一学期の終業式があった日、夕方五時頃から小学校の運動場で保護者会主催の夏祭りが行われていた。運動場の真ん中には、簡易ステージが作られ、生徒や教員、父母達の飛び込み参加によるカラオケ大会が開かれていた。そのステージの周りには、保護者会役員が出店する屋台がぐるりと円を描いて立ち並んでいる。
浴衣を着た子ども達のはしゃぎ声や、ほろ酔い気分で歌う生徒の父親の声、子ども達を見守りながらあちこちで立ち話をする親や教員達の声や、屋台の下から売り子の役員が子ども達に話しかける声、いろんな声が熱気とともに運動場に満ち満ちて、祭りらしい雰囲気を作り出していた。
小学五年生の伊藤圭太は、クラスで一番背の高い体に涼しそうな甚平をまとって、友人数人と屋台を見て回っていた。たこ焼きや焼きとうもろこし、綿菓子やりんご飴、あちこちの屋台を冷やかしながら歩いていた時、圭太はふと運動場の上にある空を見た。
圭太は夏の夕方が好きだ。冬ならばとうに暗くなる時間でも、まだ空はうっすらと明るい。夕食を軽く済ませてから塾に向かう道中、辺りが真っ暗だとそれだけで気が滅入ってしまうけれど、夏だと気分は全く違う。夏の夕日は、ゆっくりと沈んでいく。夜はなかなか訪れない。圭太はそんな空を見上げていると、親に内緒で塾の鞄を放り出し、これからどこか遠くへ出かけて行こうかという気分になる。

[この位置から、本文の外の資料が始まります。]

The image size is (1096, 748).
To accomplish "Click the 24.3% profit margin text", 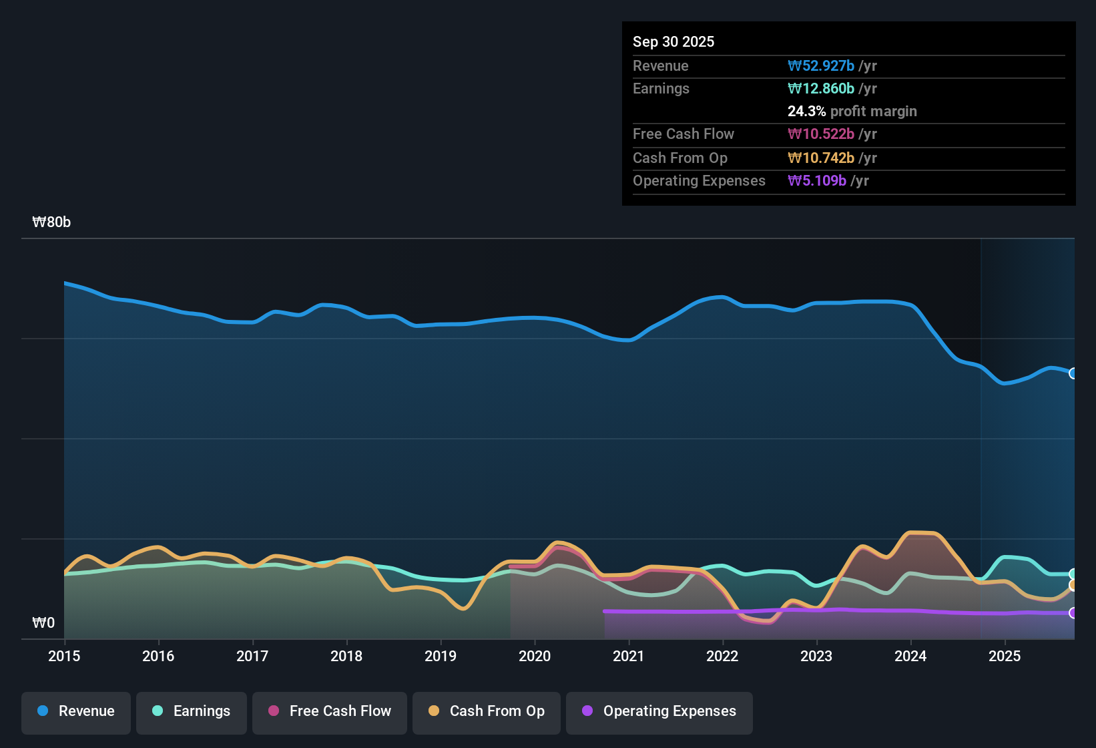I will tap(852, 111).
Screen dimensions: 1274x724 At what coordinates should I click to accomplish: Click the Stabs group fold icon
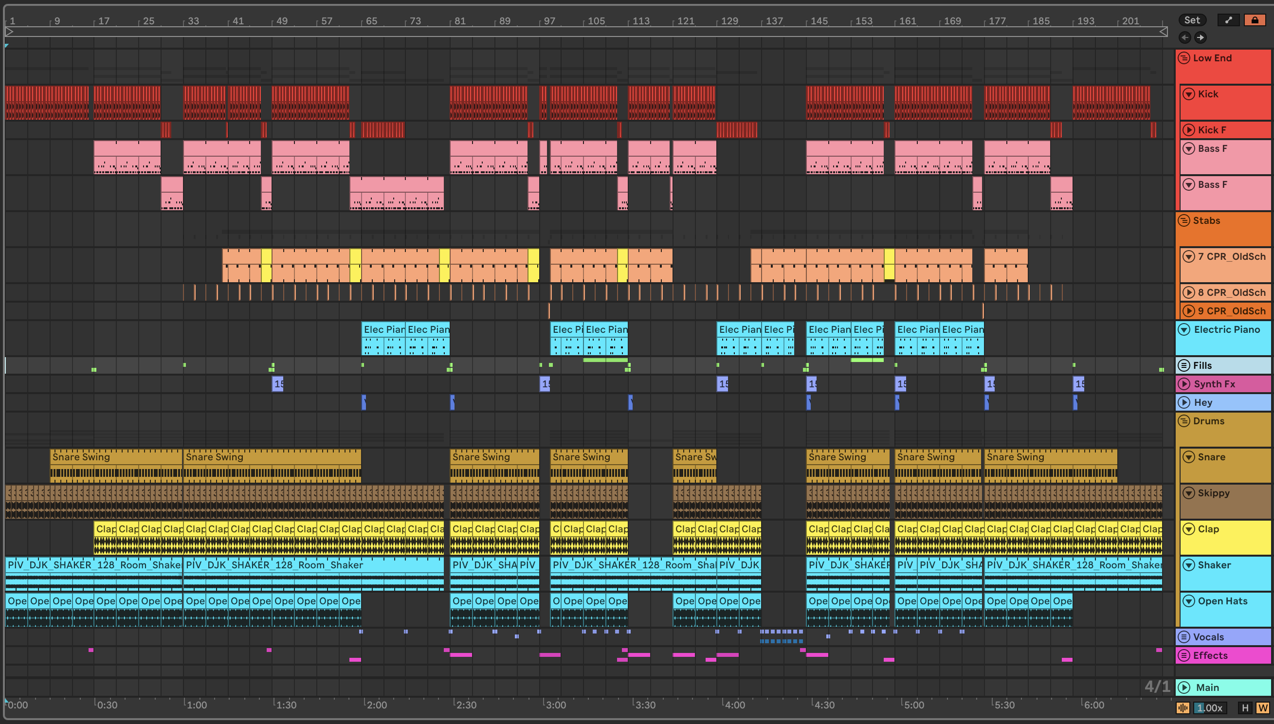click(x=1184, y=221)
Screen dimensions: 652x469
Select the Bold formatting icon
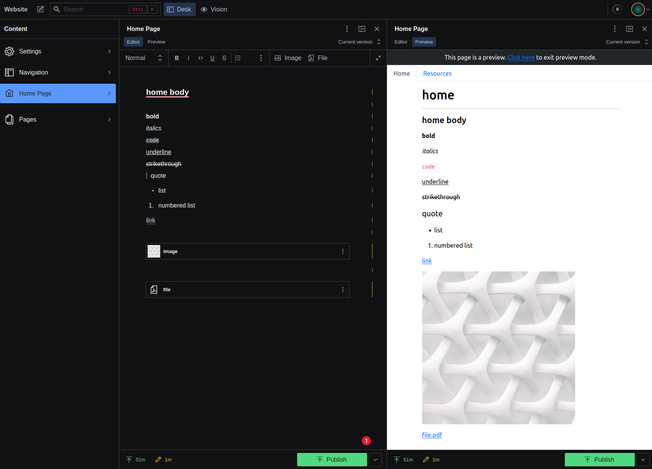(177, 58)
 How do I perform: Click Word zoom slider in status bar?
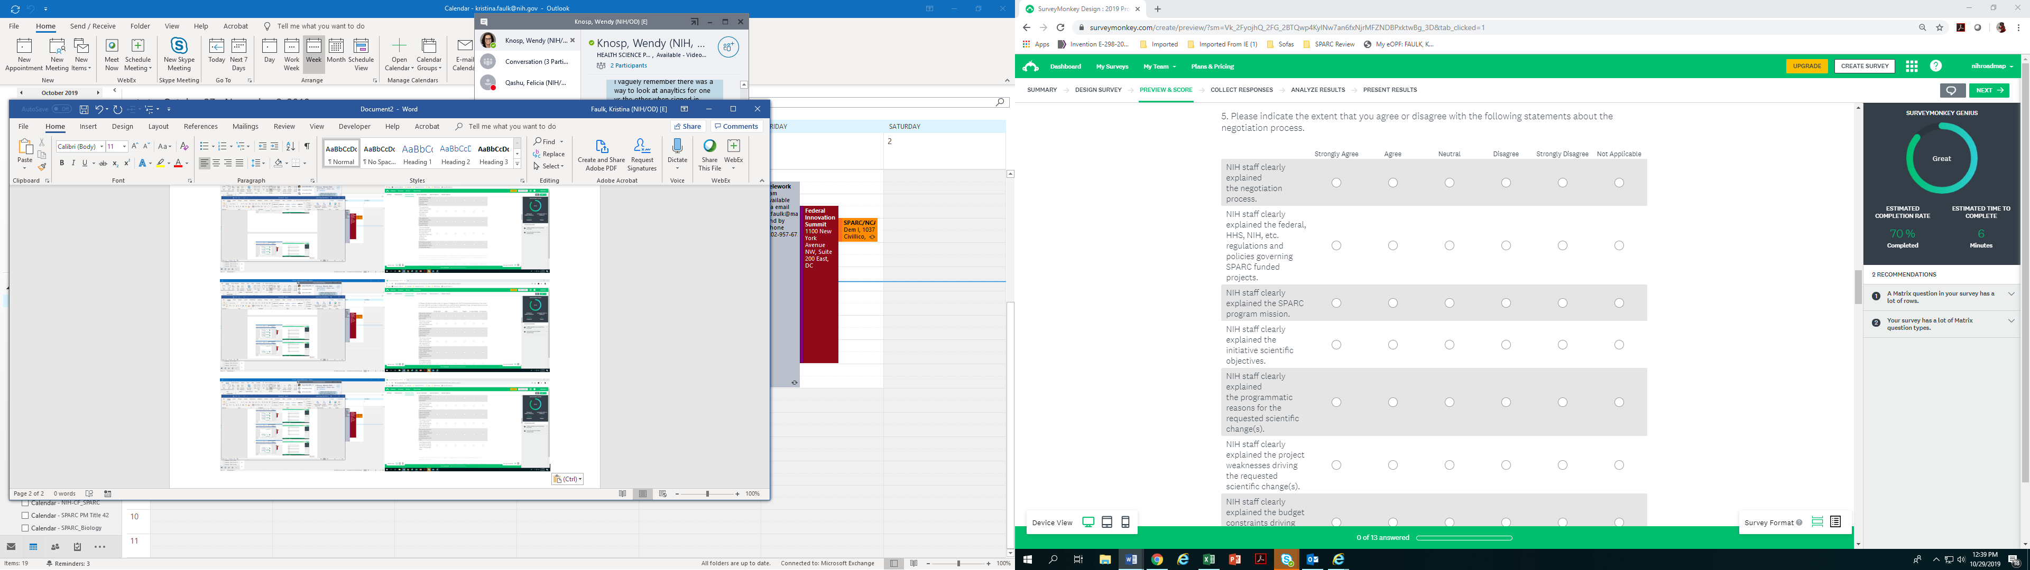(x=707, y=494)
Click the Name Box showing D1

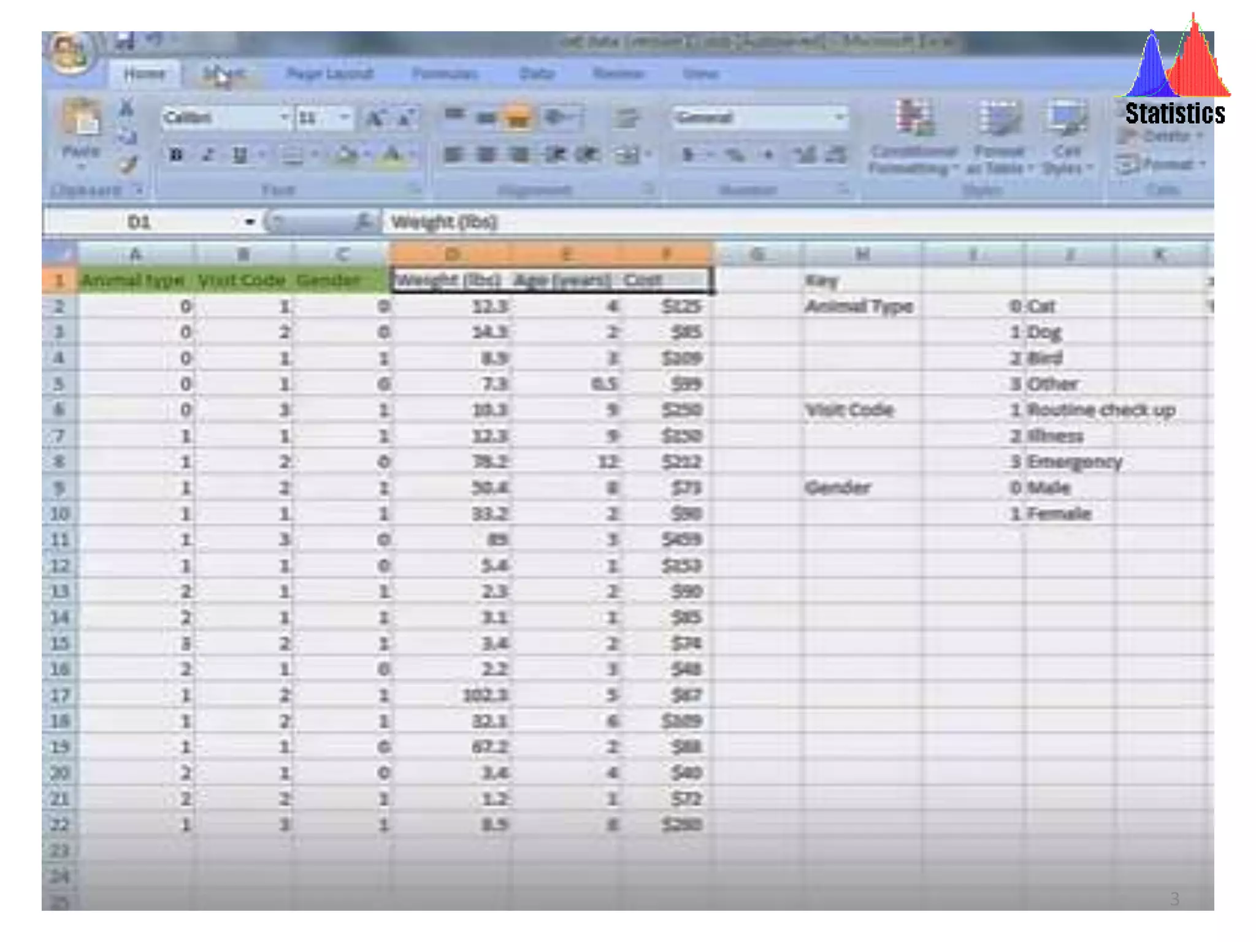pyautogui.click(x=140, y=222)
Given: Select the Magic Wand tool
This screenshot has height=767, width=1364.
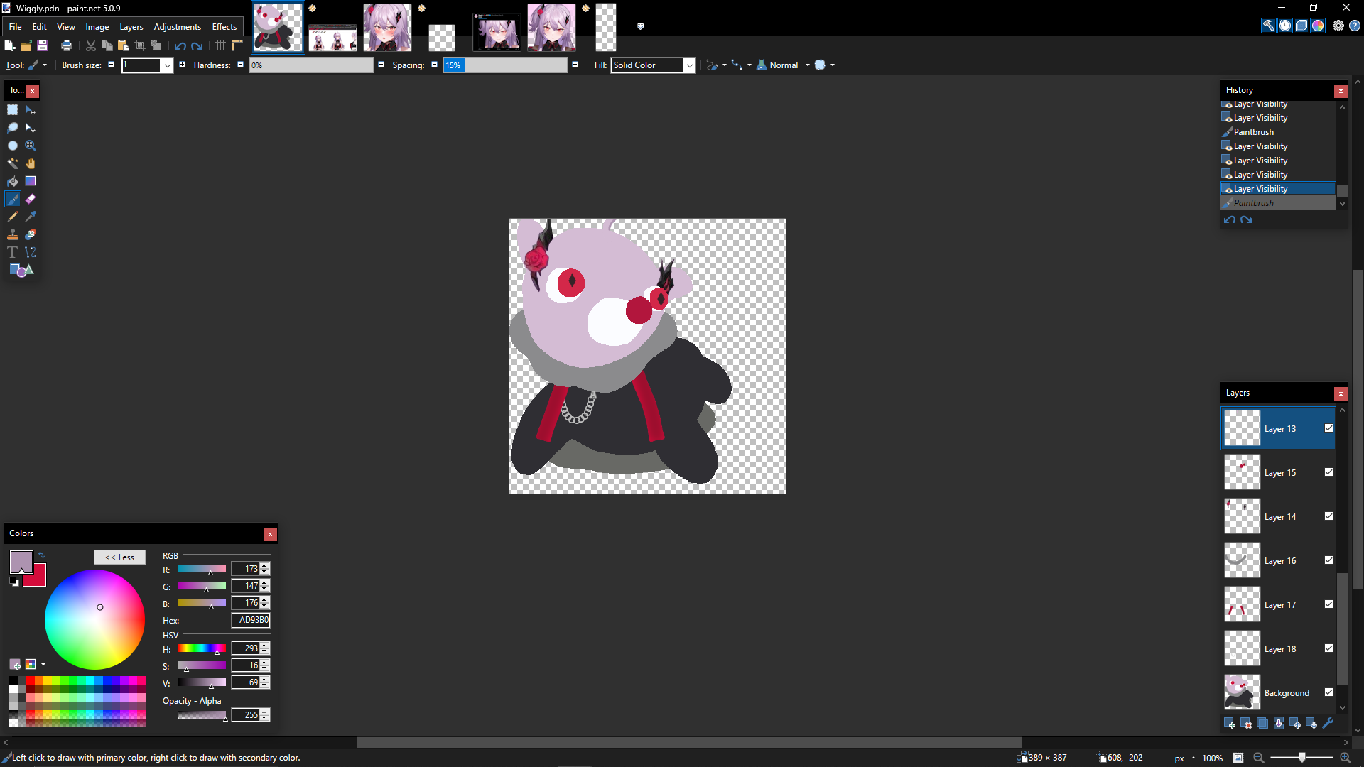Looking at the screenshot, I should pos(13,163).
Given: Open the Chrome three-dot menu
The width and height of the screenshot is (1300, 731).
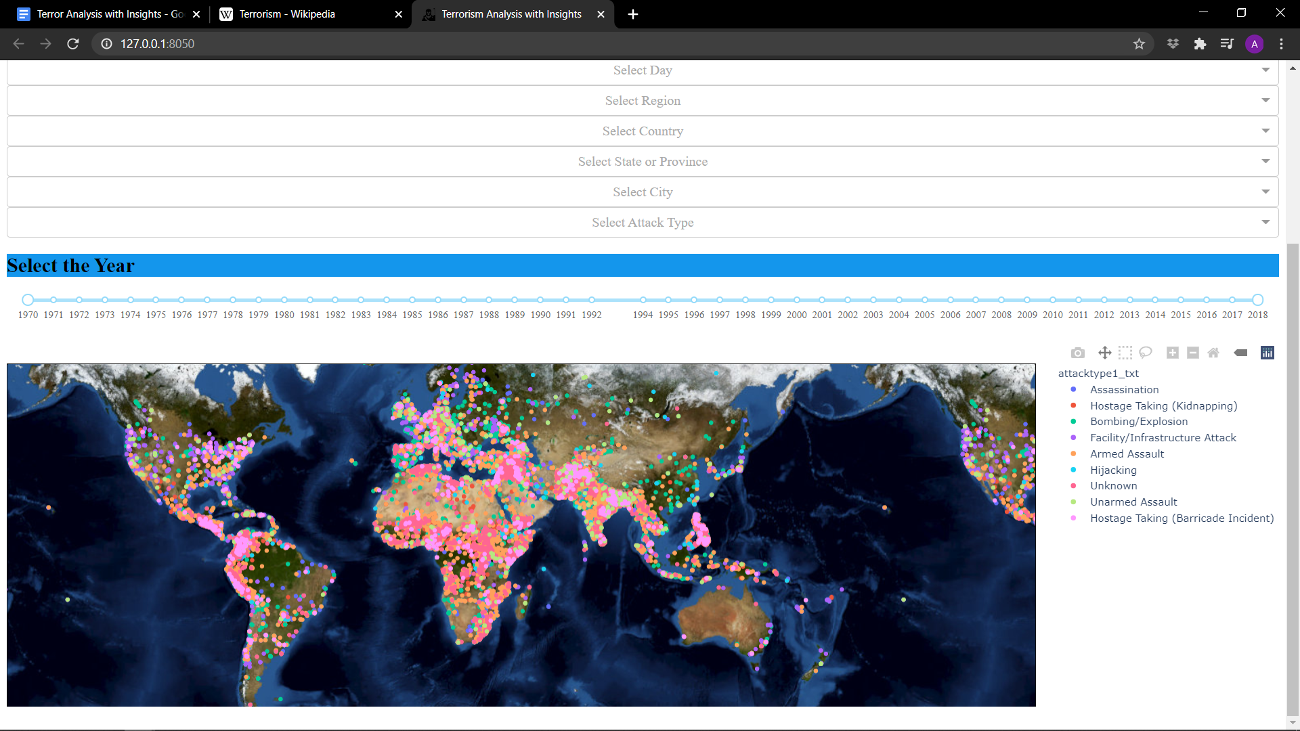Looking at the screenshot, I should (x=1281, y=43).
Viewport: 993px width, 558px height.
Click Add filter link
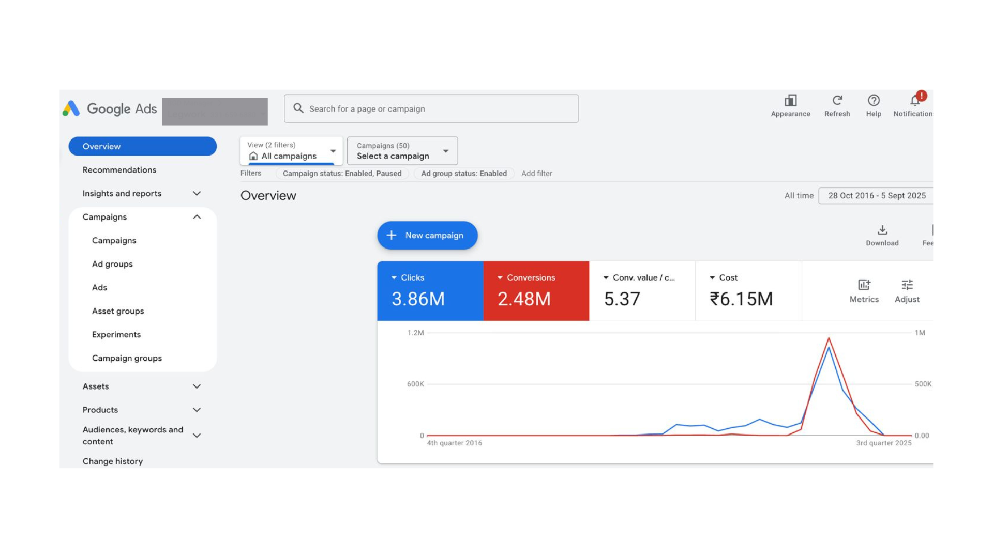tap(536, 174)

道の向こうに続く街にも、空にもまだまだ夜の気配はない。このまま、どんどん遠くへ歩いて行けそうな気持ちがする。街には昼間の熱気が残っている。胸の中にも、熱に浮かされたようなうきうきとした気持ちを感じる。夏が来ると、毎年のように、今年は今までに出会ったことのない何かに巡り合ってみたいと思うのだった。
「圭太、射的しようぜ」
「誰が一番うまいか競おう」
「一番のやつに、ビリのやつが何かおごるってのはどう?」
圭太は友人達に、いいね、と答えた。負けないよ、と楽しそうに。